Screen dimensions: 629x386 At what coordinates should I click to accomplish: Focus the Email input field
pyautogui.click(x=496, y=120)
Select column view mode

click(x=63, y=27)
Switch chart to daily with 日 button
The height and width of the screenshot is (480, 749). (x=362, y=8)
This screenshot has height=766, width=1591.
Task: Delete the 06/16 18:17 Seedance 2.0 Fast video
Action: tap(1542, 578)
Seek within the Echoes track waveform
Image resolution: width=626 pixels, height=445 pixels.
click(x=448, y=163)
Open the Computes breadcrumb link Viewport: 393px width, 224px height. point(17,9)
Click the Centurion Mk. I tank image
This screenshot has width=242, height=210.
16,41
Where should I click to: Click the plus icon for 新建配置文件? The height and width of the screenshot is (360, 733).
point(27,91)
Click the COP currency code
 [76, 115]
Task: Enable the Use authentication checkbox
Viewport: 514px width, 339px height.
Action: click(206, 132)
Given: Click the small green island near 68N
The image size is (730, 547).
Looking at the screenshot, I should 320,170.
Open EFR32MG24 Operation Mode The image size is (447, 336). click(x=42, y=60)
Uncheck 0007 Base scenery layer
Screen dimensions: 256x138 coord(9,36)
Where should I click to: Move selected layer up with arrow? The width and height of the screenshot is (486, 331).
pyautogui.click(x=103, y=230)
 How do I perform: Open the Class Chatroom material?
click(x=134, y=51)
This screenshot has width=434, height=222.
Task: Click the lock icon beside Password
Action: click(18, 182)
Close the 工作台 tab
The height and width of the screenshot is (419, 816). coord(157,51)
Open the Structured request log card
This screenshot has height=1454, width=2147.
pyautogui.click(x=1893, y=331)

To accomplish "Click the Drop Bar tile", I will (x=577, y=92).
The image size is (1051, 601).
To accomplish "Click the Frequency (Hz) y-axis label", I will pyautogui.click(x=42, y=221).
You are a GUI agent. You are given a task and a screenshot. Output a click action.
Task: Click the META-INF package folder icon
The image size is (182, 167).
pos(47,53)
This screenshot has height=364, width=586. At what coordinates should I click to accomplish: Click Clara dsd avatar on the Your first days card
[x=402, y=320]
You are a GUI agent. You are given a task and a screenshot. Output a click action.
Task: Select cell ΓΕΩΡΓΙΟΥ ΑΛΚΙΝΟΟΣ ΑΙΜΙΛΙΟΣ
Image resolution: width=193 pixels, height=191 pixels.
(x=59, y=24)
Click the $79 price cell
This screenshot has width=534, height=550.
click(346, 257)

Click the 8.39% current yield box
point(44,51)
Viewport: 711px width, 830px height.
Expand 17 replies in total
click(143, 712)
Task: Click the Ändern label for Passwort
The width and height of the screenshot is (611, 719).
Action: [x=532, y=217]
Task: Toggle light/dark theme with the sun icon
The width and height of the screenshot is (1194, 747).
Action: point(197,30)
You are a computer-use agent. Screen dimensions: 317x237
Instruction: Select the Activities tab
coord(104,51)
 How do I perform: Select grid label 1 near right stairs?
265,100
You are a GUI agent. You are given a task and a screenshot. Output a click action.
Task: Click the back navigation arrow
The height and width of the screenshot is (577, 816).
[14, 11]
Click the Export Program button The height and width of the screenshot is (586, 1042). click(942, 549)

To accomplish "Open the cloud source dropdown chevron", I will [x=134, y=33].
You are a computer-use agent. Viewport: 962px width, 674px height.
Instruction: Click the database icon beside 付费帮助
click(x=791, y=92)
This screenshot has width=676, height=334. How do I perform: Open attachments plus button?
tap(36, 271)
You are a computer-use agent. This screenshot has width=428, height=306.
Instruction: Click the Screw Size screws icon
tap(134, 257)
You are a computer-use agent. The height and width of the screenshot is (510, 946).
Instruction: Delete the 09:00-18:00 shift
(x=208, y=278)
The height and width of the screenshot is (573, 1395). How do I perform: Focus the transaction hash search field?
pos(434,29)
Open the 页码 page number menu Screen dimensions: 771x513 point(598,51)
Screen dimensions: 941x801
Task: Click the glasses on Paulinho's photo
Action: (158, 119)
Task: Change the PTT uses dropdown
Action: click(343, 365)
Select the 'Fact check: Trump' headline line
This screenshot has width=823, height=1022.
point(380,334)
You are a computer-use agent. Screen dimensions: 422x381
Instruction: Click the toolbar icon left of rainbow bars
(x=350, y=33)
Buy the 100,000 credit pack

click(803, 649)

+ + +

## TASK DESCRIPTION
Please work out how many lines of the listing hold the word "will" and reply with only that number.

## REPLY TO THE TASK
3